Eleições na Ditadura do Capital
Nos EUA houve eleições livres como livres são os mercados. Quem pôde pagar a campanha mais cara de sempre – 16 mil milhões de dólares – levou a presidência. O mercado democrático é tão livre que até os votos individuais se compram: o bilionário Elon Musk, por exemplo, pagava 47 dólares (100 nos chamados Estados oscilantes) por cada voto em Trump e sorteava diariamente um milhão de dólares a um feliz eleitor republicano. Os restantes candidatos foram democraticamente excluídos por não terem 16 mil milhões de dólares. Contaram-se os votos sem que nenhum bloquista exigisse ver actas nem gritasse fraude eleitoral e, como só se desilude quem se quis iludir, ganhou quem mais deu: a classe dos bilionários, porque esta é a sua democracia.
A ala conservadora da classe dominante venceu a ala liberal, tão liberal que a sua rejeição do conservadorismo assenta precisamente na luta encarniçada pela conservação do status quo. Não, quem falhou não foram os homens, os negros, as mulheres, os latinos ou os trabalhadores: foi o Partido Democrata, reduzido ao espúrio «ele não!» de poder ser tudo menos Trump, mas incapaz de articular qualquer solução para os problemas dos trabalhadores. Kamala Harris, sob todas as suas identidades e pronomes, não era assim tão diferente do burgesso Trump: são gémeos neoliberais separados pela estratégia. Trump começava todos os comícios a perguntar ao público se sentia que o país estava melhor ou pior com Biden e Harris. Resultava sempre. Biden e Harris chegaram à Casa Branca com a promessa de expandir programas sociais, mas preferiram atirar biliões de dólares para a guerra na Ucrânia, para o genocídio na Palestina e para a destruição do Líbano. As posições de Democratas e Republicanos sobre imigração são tão parecidas que, vencendo as eleições, Trump apressou-se a escolher, como Czar das Fronteiras, Tom Homan, o antigo deportador-em-chefe das administrações Obama. A táctica de Kamala para vencer o perigoso reaccionarismo de Trump foi prometer ser essencialmente a mesma coisa. Entre o original e a cópia, os estado-unidenses preferiram o original, o mesmo neoliberalismo monstruoso e criminoso, mas sem o cinismo bem-falante, sem a hipocrisia do pretensiosismo moral.

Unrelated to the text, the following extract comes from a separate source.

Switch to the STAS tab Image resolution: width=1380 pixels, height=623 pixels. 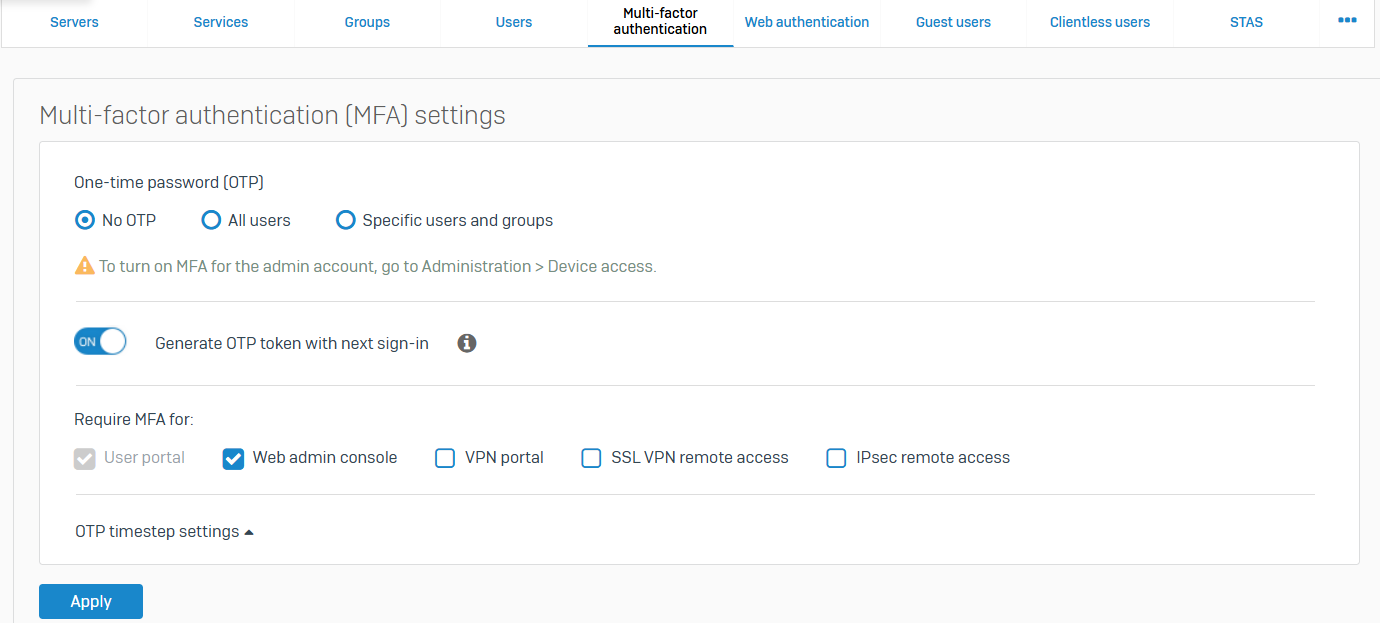tap(1246, 22)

Ambos foram castigados nas urnas, mas com intensidades distintas: Trump perdeu 500 mil votos em relação a 2020, mas Harris perdeu 10 milhões, um resultado impensável para quem, nos últimos meses, só tivesse olhado para o que dizem os ecrãs. Ficou visível o enorme distanciamento entre o povo estado-unidense e as elites culturais, artísticas, mediáticas e políticas. Trump dominou o Colégio Eleitoral e o voto popular, pintou de encarnado o mapa dos EUA e conquistou ambas as câmaras do Congresso. Mas isto não deve ser interpretado como uma viragem à direita. Por exemplo, o direito à interrupção voluntária da gravidez venceu referendos simultâneos em oito de dez Estados. Não é uma vitória de Trump, é uma derrota do Partido Democrata.
Não há, obviamente, razões para celebrar: com controlo absoluto sobre o Congresso e o Supremo, Trump aprofundará a ditadura dos milionários, desmantelará as conquistas sociais do New Deal dos anos 30 e os direitos civis dos anos 60. O terror chegará à casa de dezenas de milhões de trabalhadores imigrantes. A guerra e o genocídio continuarão, mesmo que pagos de outras formas ou apontados a novas geografias. É esta a democracia ditatorial do capital.